Special effects go beyond simply adding visuals to films

Photo courtesy of Simone Impei via Unsplash

By Mariyah Ramirez

At its most simple form, computer generated imagery (CGI) is the use of either still or animated images created by a computer to enhance the filmed aspect of a movie. CGI can be as simple as an animated film like “Toy Story” to something more complex like using a green screen to depict someone riding a dragon in a live action film.

While CGI has existed since the 1950s in its earliest form, it really took off in the 1970s with films like “Star Wars.” The 1990s started seeing some of the CGI most similar to what we see in movies today with films like “Toy Story” and “Jurassic Park.” 

CGI has now become almost required in movies created today 

In “Lord of the Rings: The Two Towers,” the Battle of Helm’s Deep is a particularly dramatic scene that illustrates contemporary uses of CGI. In this battle, a group of Elf warriors work to protect the humans of Helm’s Deep from an overwhelming hoard of hideous orcs. Jim Regial managed all the visual effects in all three “Lord of the Rings” movies and worked particularly hard in this scene to get the details just right through not only staging, but also special effects.

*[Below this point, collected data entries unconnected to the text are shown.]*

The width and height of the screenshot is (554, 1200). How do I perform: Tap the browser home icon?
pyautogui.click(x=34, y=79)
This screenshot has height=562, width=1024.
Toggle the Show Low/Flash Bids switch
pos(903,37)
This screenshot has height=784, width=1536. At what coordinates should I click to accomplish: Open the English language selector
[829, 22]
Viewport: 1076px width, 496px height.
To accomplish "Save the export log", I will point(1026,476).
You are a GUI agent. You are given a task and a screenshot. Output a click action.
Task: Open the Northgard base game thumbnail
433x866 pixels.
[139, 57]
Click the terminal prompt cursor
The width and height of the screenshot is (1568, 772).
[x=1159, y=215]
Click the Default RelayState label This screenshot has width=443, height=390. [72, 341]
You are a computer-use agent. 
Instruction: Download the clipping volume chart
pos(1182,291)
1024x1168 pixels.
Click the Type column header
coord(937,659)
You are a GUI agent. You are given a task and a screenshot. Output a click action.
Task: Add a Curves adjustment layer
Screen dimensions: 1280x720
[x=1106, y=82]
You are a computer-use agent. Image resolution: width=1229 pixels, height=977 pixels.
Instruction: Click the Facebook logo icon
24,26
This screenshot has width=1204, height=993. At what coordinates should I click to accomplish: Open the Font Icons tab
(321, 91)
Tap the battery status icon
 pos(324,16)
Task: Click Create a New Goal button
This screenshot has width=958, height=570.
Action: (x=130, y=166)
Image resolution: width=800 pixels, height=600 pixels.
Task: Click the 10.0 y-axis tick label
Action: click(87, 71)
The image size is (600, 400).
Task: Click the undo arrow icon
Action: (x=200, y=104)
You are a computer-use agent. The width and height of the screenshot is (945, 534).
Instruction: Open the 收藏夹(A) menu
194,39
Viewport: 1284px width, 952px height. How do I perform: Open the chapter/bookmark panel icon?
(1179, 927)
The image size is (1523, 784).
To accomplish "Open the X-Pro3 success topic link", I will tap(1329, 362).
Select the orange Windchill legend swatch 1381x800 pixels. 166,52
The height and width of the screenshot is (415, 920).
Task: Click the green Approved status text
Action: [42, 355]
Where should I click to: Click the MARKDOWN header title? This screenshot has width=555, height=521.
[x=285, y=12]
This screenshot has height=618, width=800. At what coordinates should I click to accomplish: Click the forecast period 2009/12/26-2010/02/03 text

Scenes like this on such an epic scale helped to change computer generated imagery (CGI) forever. There was an extensive amount of detail put into each orc, troll, and balrog. 

Sauron’s Tower capped by the fiery “Eye of Sauron” is good enough CGI that it could easily be placed in a movie this year despite the “Lord of the Rings” trilogy being over two decades old.

CGI of this nature was still relatively new when Peter Jackson released his take on J.R.R. Tolkien’s seminal fantasy trilogy and it helped pave the way for future wonders. 

Many films use CGI to create effects they could not create otherwise. James Cameron’s 2009  “Avatar,” is a prime example of this. The film is set on another planet with an indiginous people named the Na’vi who are ten feet tall, blue, and with long sweeping tails. It would be impossible to create as realistic creatures as the Na’vi without using CGI. The extraordinary color grading, aspect ratio, and audio are extremely precise.

Beyond fantasy movies, CGI has become a staple in many genres such as horror as well. “The Conjuring” franchise has used many special effects in all three movies. Special effects artist Juan Vargas generated the chair swinging completely digitally. CGI played a huge role in these movies because it really made illusions happen on the screen instead of making the audience imagine the effects. For instance, CGI helped show the illusion of Valak coming out of the portrait and flying. 

Where once Valak would have been an actor suspended from a rope in a costume, now we have the technology to completely generate these images on computers which ironically makes them much more realistic.

All these different films are examples of movies we love and the special effects it took to be produced into a great movie. They all have special details in the characters, settings, and just the movies in general are fantastic. New movies like HBO’s most recent “Dune” show how far special effects have gone over the decades.

Overall, special effects are really a big part of making movies. The more time and detail the creators put into the effects, the more audience the movies are going to get because people love to see special effects in action. Details are very important when it comes to special effects because it turns fantasy into reality.